Por lo demás, la imagen de la trocha es dantesca. Lejos de ser una vía trazada siguiendo los más elementales estándares de ingeniería y protección ambiental, y, en todo caso, del sentido común, es una herida profunda al corazón de la naturaleza, al buen gusto y al honor patrio.
Las curvas y pendientes han sido hechas con mano criminal. Cero noción ecológica de nada. Cero profesionalismo. Cero sensibilidad hacia nuestra belleza y riqueza naturales. La maquinaria de la ambición se ha encargado una vez más, con sus dragas, fauces y cuchillas, de devastar en un santiamén parajes vírgenes que aún olían a principio del mundo.

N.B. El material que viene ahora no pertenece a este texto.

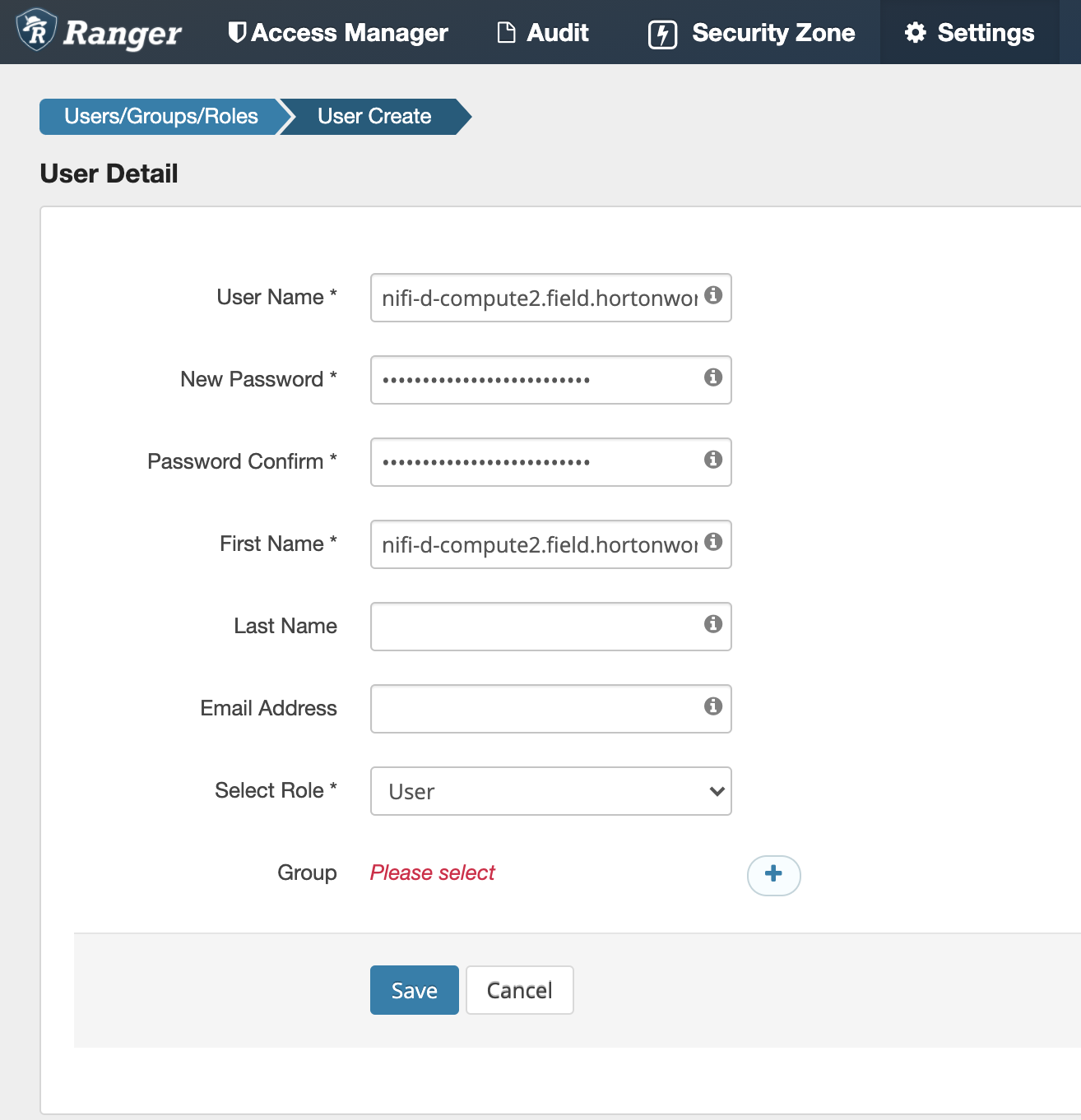This screenshot has height=1120, width=1081.
Task: Click the First Name field info icon
Action: pos(713,542)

Ya sabemos que este monumental horror empezó con el chorro abierto de millones de colones para financiar la vía, que seguirá quizás con el de la madera semi oculta a lo largo de kilómetros de vía a la espera del respectivo desguace, y no sabemos si, para rematar, acabará con la venta masiva de propiedades a especuladores que querrán hacer su agosto a la luz de la franja de oro que, a no muy largo plazo, surgirá a la vera del San Juan con el canal interoceánico que planea construir Nicaragua y toda su infraestructura naviera, comercial y turística alrededor.
Duele decirlo pero en los últimos 156 años de historia hemos cambiado la patria que llevábamos en el corazón, por La Patria S.A. que llevamos también muy dentro… pero de la billetera.